■ Assigned task ■
Reproduce all entries word for word.

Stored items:
= Beginning of Section =

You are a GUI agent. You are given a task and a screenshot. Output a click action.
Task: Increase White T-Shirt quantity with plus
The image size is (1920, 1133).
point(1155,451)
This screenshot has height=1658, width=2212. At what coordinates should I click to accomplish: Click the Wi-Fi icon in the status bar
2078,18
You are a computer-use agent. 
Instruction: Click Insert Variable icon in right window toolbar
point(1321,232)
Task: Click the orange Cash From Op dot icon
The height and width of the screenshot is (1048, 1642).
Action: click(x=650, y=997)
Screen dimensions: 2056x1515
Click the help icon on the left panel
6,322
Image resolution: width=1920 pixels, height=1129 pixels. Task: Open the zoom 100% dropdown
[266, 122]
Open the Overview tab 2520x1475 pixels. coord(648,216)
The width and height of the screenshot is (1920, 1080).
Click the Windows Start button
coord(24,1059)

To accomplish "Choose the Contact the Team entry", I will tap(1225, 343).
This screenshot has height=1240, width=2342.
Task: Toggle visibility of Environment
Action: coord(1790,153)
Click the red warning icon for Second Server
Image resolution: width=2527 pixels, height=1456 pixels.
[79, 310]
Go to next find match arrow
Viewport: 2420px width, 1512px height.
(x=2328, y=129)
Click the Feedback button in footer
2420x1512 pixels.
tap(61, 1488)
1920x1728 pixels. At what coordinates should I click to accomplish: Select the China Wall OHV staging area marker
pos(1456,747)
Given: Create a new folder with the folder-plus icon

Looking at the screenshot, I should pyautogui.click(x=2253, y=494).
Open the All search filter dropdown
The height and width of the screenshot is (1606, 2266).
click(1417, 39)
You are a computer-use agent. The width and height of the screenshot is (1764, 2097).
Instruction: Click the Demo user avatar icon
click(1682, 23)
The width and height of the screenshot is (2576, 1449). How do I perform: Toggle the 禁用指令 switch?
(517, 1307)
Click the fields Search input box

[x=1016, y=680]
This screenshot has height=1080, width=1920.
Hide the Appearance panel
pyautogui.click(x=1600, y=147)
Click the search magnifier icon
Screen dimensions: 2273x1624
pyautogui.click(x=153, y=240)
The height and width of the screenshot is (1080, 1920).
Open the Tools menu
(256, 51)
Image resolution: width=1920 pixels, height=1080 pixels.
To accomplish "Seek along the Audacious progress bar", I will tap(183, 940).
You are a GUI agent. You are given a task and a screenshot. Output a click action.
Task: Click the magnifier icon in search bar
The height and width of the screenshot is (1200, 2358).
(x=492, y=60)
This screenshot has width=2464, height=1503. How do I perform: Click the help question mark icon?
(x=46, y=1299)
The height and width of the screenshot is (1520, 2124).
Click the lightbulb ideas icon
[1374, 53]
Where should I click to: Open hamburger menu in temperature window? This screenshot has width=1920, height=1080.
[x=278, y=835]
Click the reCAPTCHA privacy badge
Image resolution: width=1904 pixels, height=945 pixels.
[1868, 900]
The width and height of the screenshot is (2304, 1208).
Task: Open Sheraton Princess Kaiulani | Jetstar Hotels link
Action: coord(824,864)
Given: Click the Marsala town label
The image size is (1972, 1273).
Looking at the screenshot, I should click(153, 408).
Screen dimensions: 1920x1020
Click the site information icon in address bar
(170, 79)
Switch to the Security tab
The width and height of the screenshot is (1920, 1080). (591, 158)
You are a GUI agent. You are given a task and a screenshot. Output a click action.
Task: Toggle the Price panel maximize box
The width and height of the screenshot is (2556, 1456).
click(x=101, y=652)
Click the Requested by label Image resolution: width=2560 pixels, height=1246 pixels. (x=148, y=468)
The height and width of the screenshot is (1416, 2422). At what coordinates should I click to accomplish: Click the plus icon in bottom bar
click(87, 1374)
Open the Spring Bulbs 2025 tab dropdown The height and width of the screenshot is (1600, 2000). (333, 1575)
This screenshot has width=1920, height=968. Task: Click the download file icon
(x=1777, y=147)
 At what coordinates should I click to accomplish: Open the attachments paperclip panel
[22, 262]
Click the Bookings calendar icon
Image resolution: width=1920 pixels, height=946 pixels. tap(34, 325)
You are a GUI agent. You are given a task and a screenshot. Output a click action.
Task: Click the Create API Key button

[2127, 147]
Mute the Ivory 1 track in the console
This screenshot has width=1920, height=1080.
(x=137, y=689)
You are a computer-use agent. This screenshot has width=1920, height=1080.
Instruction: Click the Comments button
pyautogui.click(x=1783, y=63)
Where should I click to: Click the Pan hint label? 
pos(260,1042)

= End of Section =

■ Solved exercise ■
You are a GUI agent. You are given a task and a screenshot. Output a click action.
Task: Increase White T-Shirt quantity with plus
The image size is (1920, 1133).
point(1155,451)
This screenshot has height=1658, width=2212. At what coordinates should I click to accomplish: Click the Wi-Fi icon in the status bar
2078,18
You are a computer-use agent. 
Instruction: Click Insert Variable icon in right window toolbar
point(1321,232)
Task: Click the orange Cash From Op dot icon
The height and width of the screenshot is (1048, 1642).
Action: click(x=650, y=997)
Screen dimensions: 2056x1515
Click the help icon on the left panel
6,322
Image resolution: width=1920 pixels, height=1129 pixels. Task: Open the zoom 100% dropdown
[266, 122]
Open the Overview tab 2520x1475 pixels. coord(648,216)
The width and height of the screenshot is (1920, 1080).
Click the Windows Start button
coord(24,1059)

To accomplish "Choose the Contact the Team entry", I will tap(1225, 343).
This screenshot has height=1240, width=2342.
Task: Toggle visibility of Environment
Action: coord(1790,153)
Click the red warning icon for Second Server
Image resolution: width=2527 pixels, height=1456 pixels.
[79, 310]
Go to next find match arrow
Viewport: 2420px width, 1512px height.
(x=2328, y=129)
Click the Feedback button in footer
2420x1512 pixels.
tap(61, 1488)
1920x1728 pixels. At what coordinates should I click to accomplish: Select the China Wall OHV staging area marker
pos(1456,747)
Given: Create a new folder with the folder-plus icon

Looking at the screenshot, I should pyautogui.click(x=2253, y=494).
Open the All search filter dropdown
The height and width of the screenshot is (1606, 2266).
click(1417, 39)
You are a computer-use agent. The width and height of the screenshot is (1764, 2097).
Instruction: Click the Demo user avatar icon
click(1682, 23)
The width and height of the screenshot is (2576, 1449). How do I perform: Toggle the 禁用指令 switch?
(517, 1307)
Click the fields Search input box

[x=1016, y=680]
This screenshot has height=1080, width=1920.
Hide the Appearance panel
pyautogui.click(x=1600, y=147)
Click the search magnifier icon
Screen dimensions: 2273x1624
pyautogui.click(x=153, y=240)
The height and width of the screenshot is (1080, 1920).
Open the Tools menu
(256, 51)
Image resolution: width=1920 pixels, height=1080 pixels.
To accomplish "Seek along the Audacious progress bar", I will tap(183, 940).
You are a GUI agent. You are given a task and a screenshot. Output a click action.
Task: Click the magnifier icon in search bar
The height and width of the screenshot is (1200, 2358).
(x=492, y=60)
This screenshot has width=2464, height=1503. How do I perform: Click the help question mark icon?
(x=46, y=1299)
The height and width of the screenshot is (1520, 2124).
Click the lightbulb ideas icon
[1374, 53]
Where should I click to: Open hamburger menu in temperature window? This screenshot has width=1920, height=1080.
[x=278, y=835]
Click the reCAPTCHA privacy badge
Image resolution: width=1904 pixels, height=945 pixels.
[1868, 900]
The width and height of the screenshot is (2304, 1208).
Task: Open Sheraton Princess Kaiulani | Jetstar Hotels link
Action: coord(824,864)
Given: Click the Marsala town label
The image size is (1972, 1273).
Looking at the screenshot, I should click(153, 408).
Screen dimensions: 1920x1020
Click the site information icon in address bar
(170, 79)
Switch to the Security tab
The width and height of the screenshot is (1920, 1080). (591, 158)
You are a GUI agent. You are given a task and a screenshot. Output a click action.
Task: Toggle the Price panel maximize box
The width and height of the screenshot is (2556, 1456).
click(x=101, y=652)
Click the Requested by label Image resolution: width=2560 pixels, height=1246 pixels. (x=148, y=468)
The height and width of the screenshot is (1416, 2422). At what coordinates should I click to accomplish: Click the plus icon in bottom bar
click(87, 1374)
Open the Spring Bulbs 2025 tab dropdown The height and width of the screenshot is (1600, 2000). (333, 1575)
This screenshot has width=1920, height=968. Task: Click the download file icon
(x=1777, y=147)
 At what coordinates should I click to accomplish: Open the attachments paperclip panel
[22, 262]
Click the Bookings calendar icon
Image resolution: width=1920 pixels, height=946 pixels. tap(34, 325)
You are a GUI agent. You are given a task and a screenshot. Output a click action.
Task: Click the Create API Key button

[2127, 147]
Mute the Ivory 1 track in the console
This screenshot has width=1920, height=1080.
(x=137, y=689)
You are a computer-use agent. This screenshot has width=1920, height=1080.
Instruction: Click the Comments button
pyautogui.click(x=1783, y=63)
Where should I click to: Click the Pan hint label? 
pos(260,1042)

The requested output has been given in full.